そら豆の白と紫のコントラストが映える花や瑞々しい豆の姿も描かれている。(『本草図譜』 出典: 国立国会図書館デジタルコレクションより)

遥かな旅路を経て、日本の食卓へ

そら豆の歴史は古く、北アフリカや西南アジアを原産とし、古代エジプトやギリシャでも栽培されていた記録が残っています。日本へは、奈良時代にシルクロードを経由して中国からもたらされたという説がありますが、その真偽は定かではありません。

江戸時代後期の本草学者・岩崎灌園が編んだ日本初の本格的な植物図鑑『本草図譜』(1828)には、「菽豆類」の頁に収録されており、黒い斑紋を持つ白い花などが、色彩豊かに描かれています。江戸時代になると次第に庶民へも広まり、塩茹でにして相撲観戦のおつまみにするのが流行ったとも伝えられています。

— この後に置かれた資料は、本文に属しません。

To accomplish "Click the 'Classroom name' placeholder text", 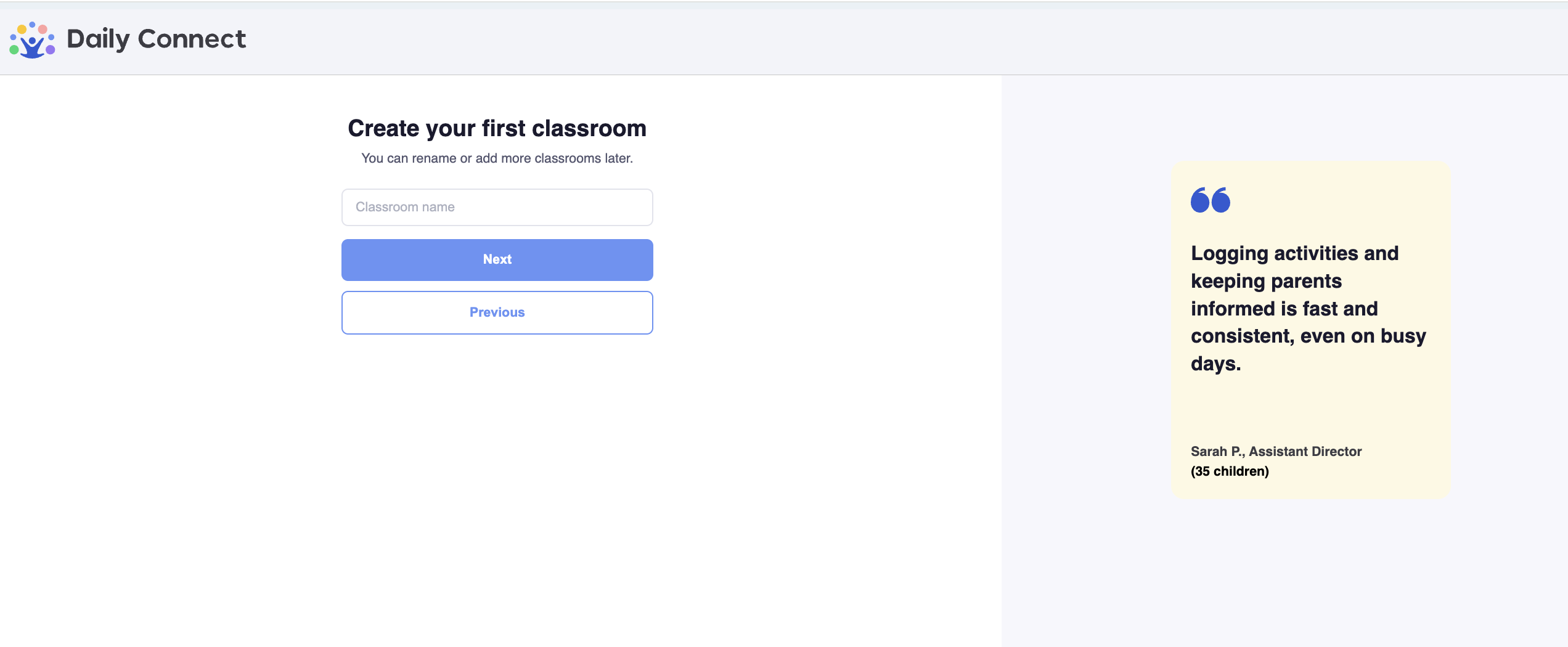I will pos(405,207).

さやが空へ向かってまっすぐに伸びるそら豆。その凛とした姿が、「空豆」という名の由来です。

名前に秘められたふたつの意味

そら豆は漢字で「空豆」とも「蚕豆」とも書きます。「空豆」は、さやが天に向かって直立して実ることから。「蚕豆」は、ふっくらしたさやの形が蚕の繭に似ていることと、ちょうど蚕が繭を作るころに食べごろを迎えることに由来するといわれています。また地域によっては「夏豆」「野良豆」「四月豆」「唐豆」など様々な呼び名があり、各地でいかに親しまれてきた食材かがうかがえます。

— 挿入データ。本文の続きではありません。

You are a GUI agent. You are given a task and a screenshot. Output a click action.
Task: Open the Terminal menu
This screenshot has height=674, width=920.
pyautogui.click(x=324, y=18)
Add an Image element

さやを開くと、ふわふわとした白い綿に包まれた豆が現れます。この産着のようなやさしさも、そら豆の魅力のひとつ。

旬と産地 日本一の鹿児島から

そら豆の旬は春から初夏にかけて。生産量日本一の鹿児島県では、温暖な気候を生かした秋まき春どり栽培が盛んで、早ければ十二月ごろから出荷が始まります。続いて千葉県、茨城県などでも多く生産されており、関東では四月から六月ごろにかけて旬を迎えます。出始めのころは水分を含んだ瑞々しい豆の味わいが、旬の終わりに近づくとほっくりと甘みが増し、それぞれの時季ならではの美味しさを楽しめます。

シンプルな塩茹でが、そら豆の青くみずみずしい味わいを最もよく引き立てます。

塩茹でから醤油豆まで、豊かな食文化

そら豆といえば、まず思い浮かぶのが塩茹でです。豆のおいしさを丸ごと味わえて、季節を感じられる一品です。さやごと焼く「焼きそら豆」も香ばしく、春の食卓を豊かにします。また、そら豆を原料にした味噌も昔から作られており、中国ではそら豆と唐辛子を原料とした豆板醤が、四川料理に欠かせない材料として知られています。

香川県に古くから伝わる郷土料理「醤油豆」。から炒りしたそら豆を甘辛い醤油だれに漬け込んだ、素朴でやさしい味です。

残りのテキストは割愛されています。